While President Donald Trump was conducting his first foreign trip, winning plaudits even from his enemies, former President Barack Obama was rambling about at the ruin of the world he had left behind. On Syria, for instance, a butcher shop of competing, battling factions, including ISIS, Obama ruefully suggested that “at least we tried.” One is reminded of the line Yoda, the little green fellow in “Return of the Jedi,” which was, “Do or do not. There is no try.” When it came to preventing the Middle East from going up in flames, Obama did not.

On the other hand, Trump has done

President Trump, as he was in Brussels trying to bludgeon the members of the NATO alliance into paying their fair share of their common defense and joining in with more vigor in the war on terror, might have said something snippy which, fortunately, has not made its way to Twitter. He has already moved on from the passivity of the Obama years by pursuing ISIS with greater ferocity, Bashir Assad’s Syria has not escaped chastisement either, with the missile attack on the air base shows. He is also arming Syrian Kurds, the most efficient local fighting force in the region, and has instructed his generals to annihilate ISIS, not just to degrade and defeat the terrorist army.

The new strategy is one reason why the president was greeted with such warmth in both Saudi Arabia and Israel. ISIS has established a real world version of Mordor in the Middle East.

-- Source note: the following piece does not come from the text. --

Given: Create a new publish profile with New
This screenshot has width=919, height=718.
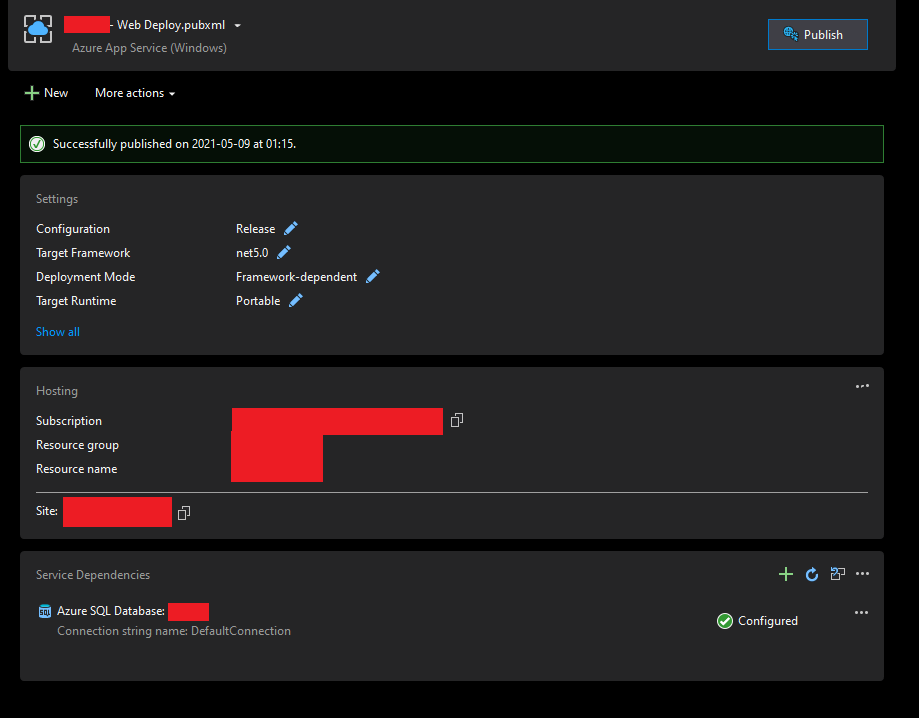Looking at the screenshot, I should (x=46, y=92).
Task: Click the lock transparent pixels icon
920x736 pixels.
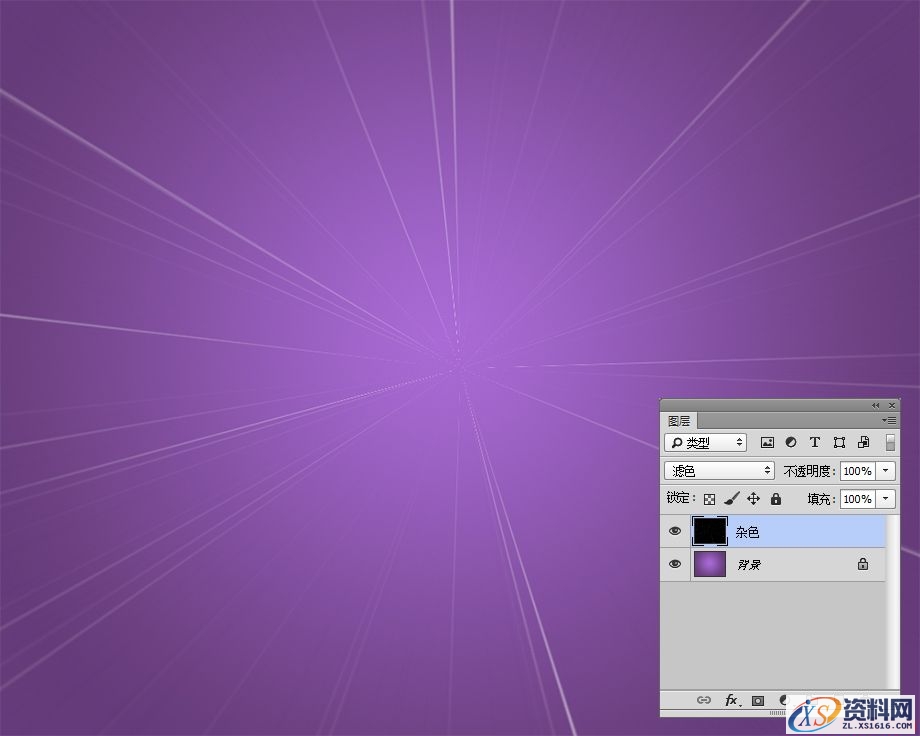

But Aragorn, aka Donald Trump, has arrived to try to set things right.

Obama’s legacy in the Middle East

The Middle East has been a mess for thousands of years.

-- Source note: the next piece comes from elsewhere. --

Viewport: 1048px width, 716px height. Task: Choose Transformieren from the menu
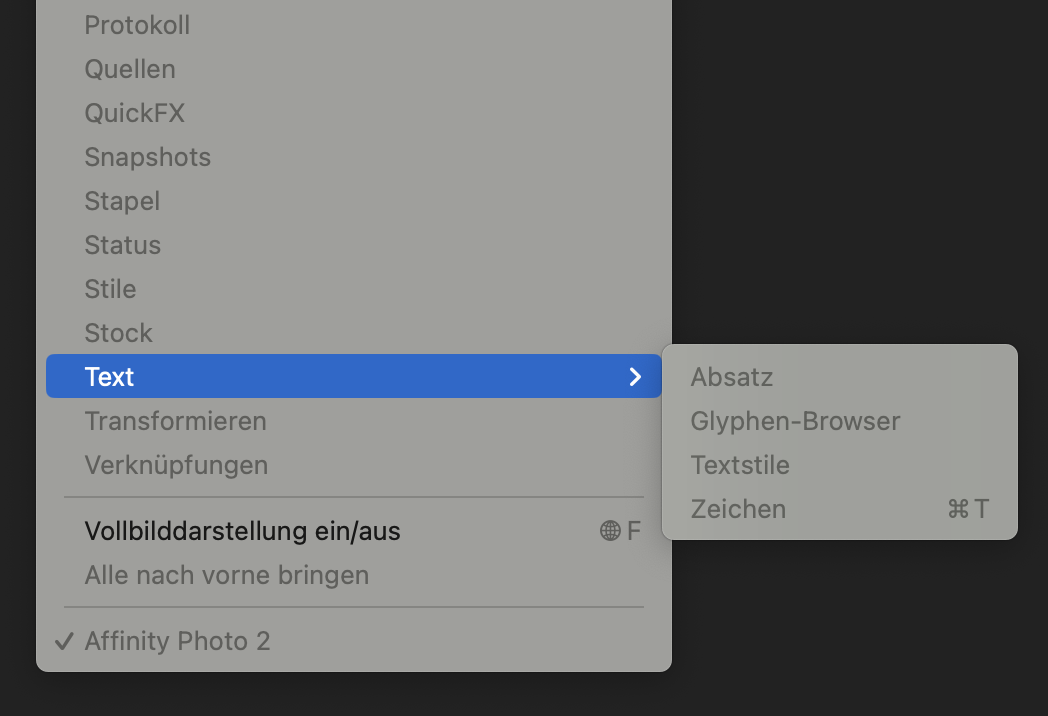(x=354, y=421)
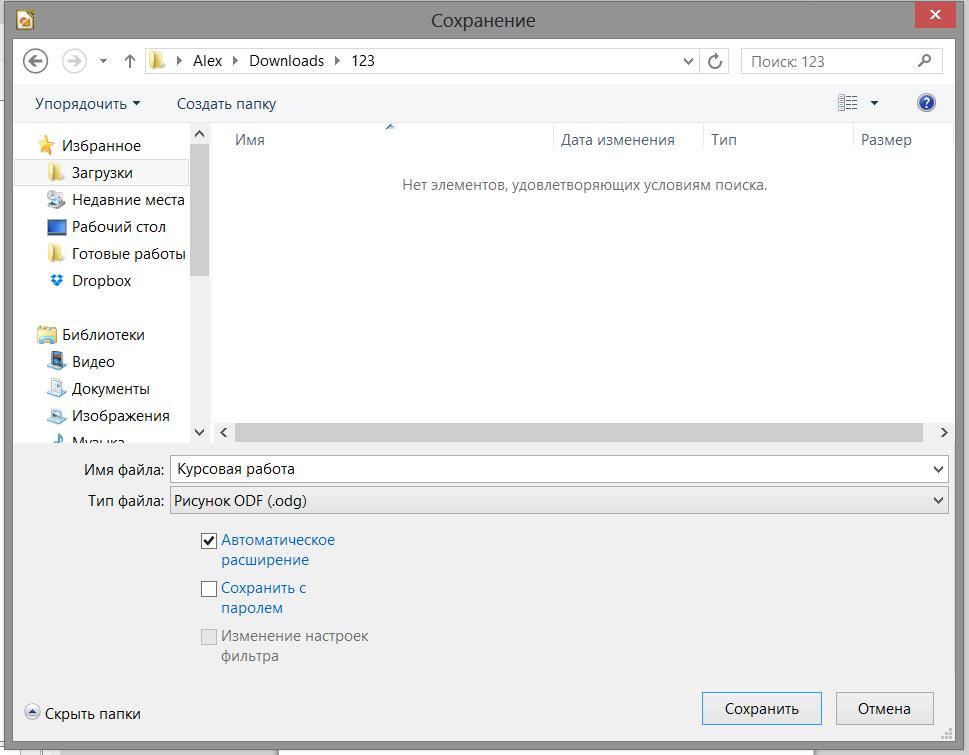Screen dimensions: 969x755
Task: Select Видео library in sidebar
Action: [x=93, y=362]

President Obama managed the unlikely feat of making things worse. From ignoring Bashir Assad when he crossed the red line by gassing his own people from sowing chaos in Libya by facilitating the gruesome end of Muammar Kaddafi, Obama blundered from one disaster to another. The chaos in the Middle East touched off the migrant crisis in Europe and a wave of terrorist attacks that has slaughter hundreds from Paris and Manchester to Orlando and San Bernardino.

Why is that man still talking?

One thing that can be said about former President Jimmy Carter, he did not spend the first of his post-presidency trying to justify his failures. Carter, unlike Obama, could at least point to success in nurturing the Israeli-Egyptian peace agreement. For many, Obama can look back to nothing but failure. At least he could have the good grace to remain silent about it.